Freya Harrison1
Raymond N. Allan
Sarah E. Maddocks- 1School of Life Sciences, The University of Warwick, Coventry, United Kingdom
- 2Health and Life Sciences, Leicester School of Pharmacy, De Montfort University, The Gateway, Leicester, United Kingdom
- 3School of Sport and Health Sciences, Cardiff Metropolitan University, Cardiff, United Kingdom
Polymicrobial biofilms are associated with chronic infections of various sites in the body. Interactions among the host microbiota and colonizing pathogens are thought to be important for the establishment of a persistent, chronic infection community and the resilience of this community in the face of host immune defences and medical intervention. The view of polymicrobial infection biofilms as dynamic, evolving ecosystems has become dominant among microbiologists, especially with regard to particularly well-studied infection contexts such as periodontitis, cystic fibrosis lung infections and non-healing wounds. This has led to suggestions that improved treatments for polymicrobial biofilm infections might rely on targeting ecological interactions between bacterial species or strains which are fundamental to the ecosystem functioning of the biofilm, or to the expression of highly virulent or persistent phenotypes by its members.

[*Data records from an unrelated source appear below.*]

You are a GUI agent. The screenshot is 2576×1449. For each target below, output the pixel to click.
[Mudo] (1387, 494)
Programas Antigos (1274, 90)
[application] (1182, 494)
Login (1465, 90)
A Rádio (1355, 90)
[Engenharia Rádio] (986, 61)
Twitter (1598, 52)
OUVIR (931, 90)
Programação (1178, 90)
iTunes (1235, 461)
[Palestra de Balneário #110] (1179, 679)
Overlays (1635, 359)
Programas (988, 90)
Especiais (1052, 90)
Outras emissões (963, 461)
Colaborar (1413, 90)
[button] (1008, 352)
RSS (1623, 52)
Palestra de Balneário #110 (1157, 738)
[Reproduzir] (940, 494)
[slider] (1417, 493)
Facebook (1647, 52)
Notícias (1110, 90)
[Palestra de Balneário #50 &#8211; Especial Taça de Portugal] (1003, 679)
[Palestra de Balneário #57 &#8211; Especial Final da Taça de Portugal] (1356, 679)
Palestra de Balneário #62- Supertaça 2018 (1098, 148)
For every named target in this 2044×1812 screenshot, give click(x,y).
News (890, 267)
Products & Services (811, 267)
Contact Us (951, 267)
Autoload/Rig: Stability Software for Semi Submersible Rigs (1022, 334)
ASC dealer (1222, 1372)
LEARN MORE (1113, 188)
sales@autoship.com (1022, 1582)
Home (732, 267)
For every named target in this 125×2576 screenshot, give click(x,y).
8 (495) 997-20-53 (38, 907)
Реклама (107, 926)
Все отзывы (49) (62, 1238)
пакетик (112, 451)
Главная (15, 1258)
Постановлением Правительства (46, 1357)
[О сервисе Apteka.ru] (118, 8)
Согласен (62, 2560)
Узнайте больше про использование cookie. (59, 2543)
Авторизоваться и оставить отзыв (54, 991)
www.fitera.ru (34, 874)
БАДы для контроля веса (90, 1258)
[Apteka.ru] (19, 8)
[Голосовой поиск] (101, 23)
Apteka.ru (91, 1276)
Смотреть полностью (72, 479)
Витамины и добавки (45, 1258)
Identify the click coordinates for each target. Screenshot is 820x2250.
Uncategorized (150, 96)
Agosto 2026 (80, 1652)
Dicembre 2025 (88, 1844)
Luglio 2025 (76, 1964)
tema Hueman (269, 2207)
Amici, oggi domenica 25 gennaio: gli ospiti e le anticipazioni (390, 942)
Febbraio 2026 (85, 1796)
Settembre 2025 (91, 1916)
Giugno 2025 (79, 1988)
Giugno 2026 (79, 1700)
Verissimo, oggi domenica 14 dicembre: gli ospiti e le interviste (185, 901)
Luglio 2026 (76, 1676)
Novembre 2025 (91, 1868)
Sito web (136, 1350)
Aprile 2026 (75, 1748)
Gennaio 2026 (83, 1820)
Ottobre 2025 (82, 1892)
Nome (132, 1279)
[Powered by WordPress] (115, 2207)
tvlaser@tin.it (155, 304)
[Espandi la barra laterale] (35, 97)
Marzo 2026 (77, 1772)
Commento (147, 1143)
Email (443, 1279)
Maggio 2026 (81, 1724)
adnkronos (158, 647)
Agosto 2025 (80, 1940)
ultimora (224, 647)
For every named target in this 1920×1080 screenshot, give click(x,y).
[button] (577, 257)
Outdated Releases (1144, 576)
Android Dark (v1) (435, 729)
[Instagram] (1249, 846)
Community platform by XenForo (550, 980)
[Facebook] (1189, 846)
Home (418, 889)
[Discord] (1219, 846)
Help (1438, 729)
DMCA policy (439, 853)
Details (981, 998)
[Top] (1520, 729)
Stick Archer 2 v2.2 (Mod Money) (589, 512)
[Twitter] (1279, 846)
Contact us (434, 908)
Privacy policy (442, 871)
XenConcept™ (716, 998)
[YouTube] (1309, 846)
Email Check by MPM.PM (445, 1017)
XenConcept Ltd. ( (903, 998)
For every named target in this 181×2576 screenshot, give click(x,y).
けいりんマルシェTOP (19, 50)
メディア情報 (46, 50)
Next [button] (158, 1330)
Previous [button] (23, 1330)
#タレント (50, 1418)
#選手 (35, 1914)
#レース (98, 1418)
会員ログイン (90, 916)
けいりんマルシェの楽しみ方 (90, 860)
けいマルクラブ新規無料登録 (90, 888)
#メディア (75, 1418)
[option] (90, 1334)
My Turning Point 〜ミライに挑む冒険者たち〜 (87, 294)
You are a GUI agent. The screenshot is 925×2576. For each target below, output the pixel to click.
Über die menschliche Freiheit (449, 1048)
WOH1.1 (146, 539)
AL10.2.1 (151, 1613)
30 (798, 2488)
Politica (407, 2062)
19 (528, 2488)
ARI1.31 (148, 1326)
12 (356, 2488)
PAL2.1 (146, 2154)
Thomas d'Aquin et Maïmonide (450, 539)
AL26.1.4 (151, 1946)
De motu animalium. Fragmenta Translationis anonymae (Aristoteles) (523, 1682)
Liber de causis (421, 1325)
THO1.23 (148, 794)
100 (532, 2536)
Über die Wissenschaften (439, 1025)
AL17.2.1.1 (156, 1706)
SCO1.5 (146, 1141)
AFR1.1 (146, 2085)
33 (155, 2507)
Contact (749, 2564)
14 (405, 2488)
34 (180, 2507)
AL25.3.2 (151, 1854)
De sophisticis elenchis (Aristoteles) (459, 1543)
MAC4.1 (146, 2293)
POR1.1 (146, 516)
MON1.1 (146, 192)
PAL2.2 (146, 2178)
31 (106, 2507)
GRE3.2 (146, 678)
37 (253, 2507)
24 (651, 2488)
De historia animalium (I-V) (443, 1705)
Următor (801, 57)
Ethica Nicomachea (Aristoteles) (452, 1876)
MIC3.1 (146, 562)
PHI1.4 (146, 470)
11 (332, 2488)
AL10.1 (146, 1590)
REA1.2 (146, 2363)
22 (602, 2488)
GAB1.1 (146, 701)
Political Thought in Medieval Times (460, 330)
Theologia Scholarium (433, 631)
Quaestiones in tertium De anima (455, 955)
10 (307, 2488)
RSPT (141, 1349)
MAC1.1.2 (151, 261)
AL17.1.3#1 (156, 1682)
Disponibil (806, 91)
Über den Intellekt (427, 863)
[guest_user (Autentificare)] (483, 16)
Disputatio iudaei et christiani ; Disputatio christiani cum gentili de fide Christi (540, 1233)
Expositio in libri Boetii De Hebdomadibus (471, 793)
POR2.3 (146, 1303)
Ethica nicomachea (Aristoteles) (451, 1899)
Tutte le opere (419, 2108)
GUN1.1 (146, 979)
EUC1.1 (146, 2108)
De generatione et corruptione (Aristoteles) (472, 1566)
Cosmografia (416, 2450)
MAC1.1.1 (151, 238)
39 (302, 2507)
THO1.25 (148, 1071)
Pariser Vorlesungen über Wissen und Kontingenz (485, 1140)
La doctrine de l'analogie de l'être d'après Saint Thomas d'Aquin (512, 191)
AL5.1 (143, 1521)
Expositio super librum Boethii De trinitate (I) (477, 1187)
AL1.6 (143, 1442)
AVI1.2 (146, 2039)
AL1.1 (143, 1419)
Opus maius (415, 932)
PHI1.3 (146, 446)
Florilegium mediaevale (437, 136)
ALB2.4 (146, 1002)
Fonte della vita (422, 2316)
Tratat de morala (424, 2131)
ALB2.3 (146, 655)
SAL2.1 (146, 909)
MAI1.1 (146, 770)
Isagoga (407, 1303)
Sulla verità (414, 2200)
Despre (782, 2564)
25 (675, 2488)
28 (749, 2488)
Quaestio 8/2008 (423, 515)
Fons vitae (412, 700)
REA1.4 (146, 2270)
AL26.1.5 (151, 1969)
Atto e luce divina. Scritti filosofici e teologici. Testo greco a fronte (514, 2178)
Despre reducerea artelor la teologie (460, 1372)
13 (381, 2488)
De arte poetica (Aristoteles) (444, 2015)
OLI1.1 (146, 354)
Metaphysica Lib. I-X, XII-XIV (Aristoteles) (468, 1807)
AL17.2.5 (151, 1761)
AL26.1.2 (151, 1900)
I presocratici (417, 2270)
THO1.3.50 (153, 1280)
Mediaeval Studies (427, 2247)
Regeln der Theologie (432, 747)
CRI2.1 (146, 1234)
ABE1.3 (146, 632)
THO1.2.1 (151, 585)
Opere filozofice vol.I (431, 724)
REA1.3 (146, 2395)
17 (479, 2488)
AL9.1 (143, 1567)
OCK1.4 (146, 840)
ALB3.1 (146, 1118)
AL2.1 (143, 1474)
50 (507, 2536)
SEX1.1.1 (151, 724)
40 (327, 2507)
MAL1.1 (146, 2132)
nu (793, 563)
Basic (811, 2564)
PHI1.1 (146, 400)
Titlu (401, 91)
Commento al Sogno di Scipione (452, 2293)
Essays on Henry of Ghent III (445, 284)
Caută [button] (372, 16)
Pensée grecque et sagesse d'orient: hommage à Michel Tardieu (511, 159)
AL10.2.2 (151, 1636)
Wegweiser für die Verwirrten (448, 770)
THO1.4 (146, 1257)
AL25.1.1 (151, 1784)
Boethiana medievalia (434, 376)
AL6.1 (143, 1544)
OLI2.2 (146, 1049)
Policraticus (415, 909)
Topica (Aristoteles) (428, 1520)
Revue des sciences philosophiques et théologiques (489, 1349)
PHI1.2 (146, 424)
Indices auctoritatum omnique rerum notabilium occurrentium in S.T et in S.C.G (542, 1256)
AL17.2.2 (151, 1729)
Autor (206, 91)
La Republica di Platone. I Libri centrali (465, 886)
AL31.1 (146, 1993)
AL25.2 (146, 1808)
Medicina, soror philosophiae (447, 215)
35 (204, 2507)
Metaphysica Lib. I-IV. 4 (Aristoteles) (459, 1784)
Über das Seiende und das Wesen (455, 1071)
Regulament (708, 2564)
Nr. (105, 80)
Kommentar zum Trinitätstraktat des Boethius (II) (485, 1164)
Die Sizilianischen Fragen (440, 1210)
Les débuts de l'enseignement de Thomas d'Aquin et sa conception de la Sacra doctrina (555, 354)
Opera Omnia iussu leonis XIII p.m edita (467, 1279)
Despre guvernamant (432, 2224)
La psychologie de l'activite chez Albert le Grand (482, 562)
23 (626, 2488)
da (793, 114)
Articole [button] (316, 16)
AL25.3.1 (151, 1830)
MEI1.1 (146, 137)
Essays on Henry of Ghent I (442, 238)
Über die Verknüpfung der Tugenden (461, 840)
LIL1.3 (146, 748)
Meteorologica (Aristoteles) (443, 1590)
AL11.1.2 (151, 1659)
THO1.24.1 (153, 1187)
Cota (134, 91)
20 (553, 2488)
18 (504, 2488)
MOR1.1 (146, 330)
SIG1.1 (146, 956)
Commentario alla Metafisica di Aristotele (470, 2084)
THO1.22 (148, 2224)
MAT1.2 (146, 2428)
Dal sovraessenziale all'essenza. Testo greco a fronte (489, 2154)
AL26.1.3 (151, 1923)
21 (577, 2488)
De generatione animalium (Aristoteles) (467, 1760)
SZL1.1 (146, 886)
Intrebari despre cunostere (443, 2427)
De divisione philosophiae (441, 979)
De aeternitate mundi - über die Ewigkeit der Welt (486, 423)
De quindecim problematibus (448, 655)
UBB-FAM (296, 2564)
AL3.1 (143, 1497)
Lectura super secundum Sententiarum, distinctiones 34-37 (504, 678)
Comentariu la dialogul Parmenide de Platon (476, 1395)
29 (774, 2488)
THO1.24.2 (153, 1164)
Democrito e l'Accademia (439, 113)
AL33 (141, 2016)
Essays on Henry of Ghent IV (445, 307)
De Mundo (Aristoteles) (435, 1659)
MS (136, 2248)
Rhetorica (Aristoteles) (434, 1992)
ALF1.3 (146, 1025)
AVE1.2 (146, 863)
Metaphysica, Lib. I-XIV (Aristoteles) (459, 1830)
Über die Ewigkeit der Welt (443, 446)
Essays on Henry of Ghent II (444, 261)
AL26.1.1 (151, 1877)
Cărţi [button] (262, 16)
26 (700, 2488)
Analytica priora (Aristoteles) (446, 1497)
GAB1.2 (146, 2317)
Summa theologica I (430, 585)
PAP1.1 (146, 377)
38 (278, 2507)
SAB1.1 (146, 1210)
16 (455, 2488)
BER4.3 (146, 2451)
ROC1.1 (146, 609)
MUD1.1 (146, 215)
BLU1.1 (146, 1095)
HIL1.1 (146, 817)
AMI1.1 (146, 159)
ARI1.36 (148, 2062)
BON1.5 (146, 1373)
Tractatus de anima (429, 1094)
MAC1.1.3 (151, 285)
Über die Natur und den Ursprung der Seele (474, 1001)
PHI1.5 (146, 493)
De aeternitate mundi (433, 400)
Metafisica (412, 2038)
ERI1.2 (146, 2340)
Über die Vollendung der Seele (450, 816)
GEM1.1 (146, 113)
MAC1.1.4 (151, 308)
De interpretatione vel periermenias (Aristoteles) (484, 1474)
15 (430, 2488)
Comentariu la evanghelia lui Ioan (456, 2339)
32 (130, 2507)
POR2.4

The reviews by Kvich et al. and Welp and Bomberger frame our current understanding of microbial diversity in a range of chronic infection contexts and highlight the need for a better understanding of polymicrobial community and interactions. Welp and Bomberger provide a detailed dissection of the various interactions which have been proposed or reported to occur between microbes in chronic respiratory disease, and the potential for these to affect patient outcomes. Kvich et al. broaden the focus to discuss how clinicians and researchers seek evidence for mixed-species biofilm at infection sites, and provide an important cautionary note that clear evidence for the microgeography of biofilms from chronic infection sites is a crucial foundation to identifying those inter-bacterial interactions which are truly relevant in vivo: potential synergistic or antagonistic interactions between co-isolated microbes may not occur in vivo if the microbes in question form spatially-segregated communities within the biofilm.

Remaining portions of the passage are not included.